Push-Ups 101

Posted On Dec 17, 2014 By Tim Arndt, Resistance Training Specialist

Push Ups 101

Remember in gym class when your PE teacher would tell you to drop and give him 20? I remember it all too well, and trust me, I did plenty of them.

I also remember there were a lot of students who couldn’t do a push-up, so they had to do crunches instead. It’s not surprising that many folks can’t do a push-up, because push-ups are hard!

The way the fitness industry talks about push-ups makes it sound as if everyone can do them. But this is certainly not the case. It takes a lot of strength to do even a single push-up.

If you can’t yet do a push-up, I’m going to show you how with this simple push-up progression program.

Here’s how it works…

  1. Start by doing incline push-ups on a bench that is about waist height. Align your back far enough that you touch the bench (or half-wall as pictured) to the bottom part of your chest. Be sure to keep your body rigid. This will ensure that your chest, arms and shoulders are doing all the work. Once you can complete 3 sets of 15 reps you’re ready to progress.

    Push-Up-1
  2. For the next set, the bench should be at knee height.
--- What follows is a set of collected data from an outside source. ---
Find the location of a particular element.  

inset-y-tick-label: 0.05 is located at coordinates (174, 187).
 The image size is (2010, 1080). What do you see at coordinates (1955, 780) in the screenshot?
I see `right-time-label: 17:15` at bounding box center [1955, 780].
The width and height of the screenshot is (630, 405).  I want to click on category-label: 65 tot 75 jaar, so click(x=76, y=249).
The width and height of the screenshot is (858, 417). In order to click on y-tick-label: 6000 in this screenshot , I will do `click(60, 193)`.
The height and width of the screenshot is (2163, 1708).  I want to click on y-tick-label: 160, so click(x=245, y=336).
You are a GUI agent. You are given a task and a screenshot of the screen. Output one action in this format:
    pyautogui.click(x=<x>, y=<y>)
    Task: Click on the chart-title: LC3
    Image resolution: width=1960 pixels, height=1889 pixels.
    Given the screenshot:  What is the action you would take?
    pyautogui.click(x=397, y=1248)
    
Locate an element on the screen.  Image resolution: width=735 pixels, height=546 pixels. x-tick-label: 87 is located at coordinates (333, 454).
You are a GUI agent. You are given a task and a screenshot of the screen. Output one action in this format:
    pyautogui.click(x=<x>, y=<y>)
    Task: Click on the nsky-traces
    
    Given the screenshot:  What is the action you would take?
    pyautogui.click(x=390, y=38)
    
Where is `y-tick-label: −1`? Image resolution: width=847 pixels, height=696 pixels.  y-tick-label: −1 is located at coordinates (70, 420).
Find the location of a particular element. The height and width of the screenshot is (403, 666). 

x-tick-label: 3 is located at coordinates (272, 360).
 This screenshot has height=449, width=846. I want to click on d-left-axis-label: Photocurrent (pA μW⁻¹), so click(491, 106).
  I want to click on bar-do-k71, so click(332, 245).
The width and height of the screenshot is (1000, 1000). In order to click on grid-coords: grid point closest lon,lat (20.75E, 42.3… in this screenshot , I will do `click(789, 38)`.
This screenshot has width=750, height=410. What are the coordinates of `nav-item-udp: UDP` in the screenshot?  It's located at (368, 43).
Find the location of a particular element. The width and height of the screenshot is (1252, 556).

Make sure that your feet are aligned so the bottom of your chest touches the bench and keep your body rigid. Once you can complete 4 sets of 15 reps, you are ready to take on the real deal!

    Push-Up-2
  3. Once you’ve reached this stage, it may take a great deal of effort to complete even one push-up. Be sure to stay on your toes, keep your body rigid and aim for the chest to hit the ground (even though it may not touch). Once your elbows are at 90 degrees, push yourself back up to the starting position and voila! You’ve completed a push-up. Now go brag to your friends!

    Push-Up-3

It may take some time to get to the full push-up, but that’s OK. Have patience and don’t move on to the next progression until you can complete all sets and reps. You’ll get there in no time!